#### Apply what you read:
1. Decide whether each statement below agrees with the passage on Mexico's banking sector: (a) the ten largest banks held over 80 percent of assets in December 2021; (b) Santander was the largest commercial bank by asset size; (c) the NPL ratio fell back to its pre-pandemic level in 2021. Answer each with yes or no and quote the words of the passage that decide it.
2. Resume the passage on Mexico's banking sector, starting after its last sentence.

*** Exercise passage ***

The top five banks in Mexico held 67 percent of assets in December 2021 (three of which were foreign-owned), and the 10 largest banks, 83.4 percent.
Thus, commercial banks continue to show a high degree of concentration.
The top five commercial banks by asset size are: BBVA Mexico (22.15 percent of total assets), Santander (14.81 percent), Banamex (12.43 percent), Banorte (11.16 percent) and HSBC (6.45 percent).
According to a report by the World Trade Organization (WTO), commercial banks continued to present an adequate delinquency rate and a good level of solvency and liquidity during the period under review, with positive profitability ratios.
Although in 2020, as a result of the contraction in economic activity, there was an increase in the NPL ratio (to 2.56 percent), it remained low and declined in 2021 to its pre-pandemic levels (2.21 percent).
The pandemic also affected profitability, especially in 2020; from 2021 onwards, an increase in profitability is evident. The coverage ratio remained high.
Banks in Mexico
The Mexican banking system is comprised of Banco de México (Banxico), multiple banking institutions, development banking institutions, and public trusts established by the federal government for economic development that carry out financial activities, as well as banking self-regulatory bodies.

*** End of Exercise passage ***
*** Information provided ***

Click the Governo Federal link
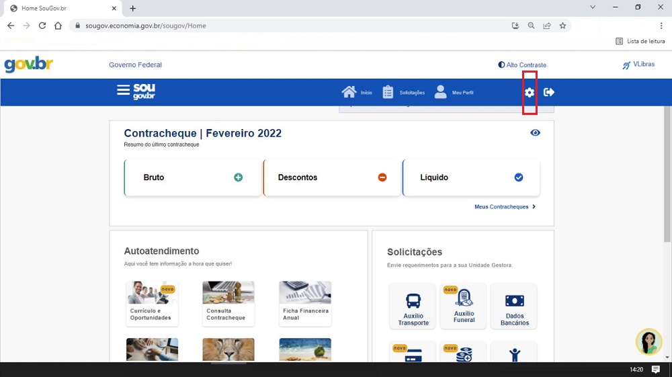The image size is (672, 377). (135, 65)
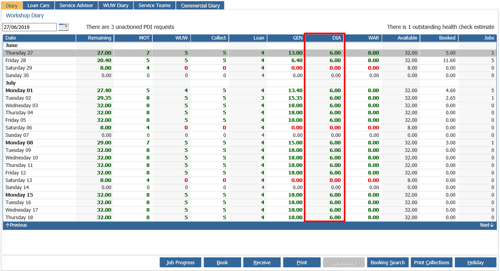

*** End of Information provided ***

#### Results for each task:
1.
(a) Yes: "the 10 largest banks, 83.4 percent."
(b) No: "BBVA Mexico (22.15 percent of total assets), Santander (14.81 percent)"
(c) Yes: "declined in 2021 to its pre-pandemic levels (2.21 percent)"

2.
Pursuant to the Law of Credit Institutions (LIC), public trusts for economic development whose main purpose is the regular and professional performance of credit operations, including the assumption of obligations on behalf of third parties, are considered to be engaged in financial activities.
Such operations must represent 50% or more of total assets.
The banking sector, which comprises multiple or commercial banking and development banking, is governed by the LIC of 1990 and its amendments of March 9, 2018, June 22, 2018, June 4, 2019, March 27, 2020, May 20, 2021 and March 11, 2022.
The secondary regulation issued by the CNBV are the Disposiciones de carácter general aplicables a las instituciones de crédito (also known as Circular Única de Bancos -CUB-).
There are no restrictions on foreign investment in commercial banks; however, in development banks there are restrictions on foreign investment (article 6 of the Foreign Investment Law and section 2.4).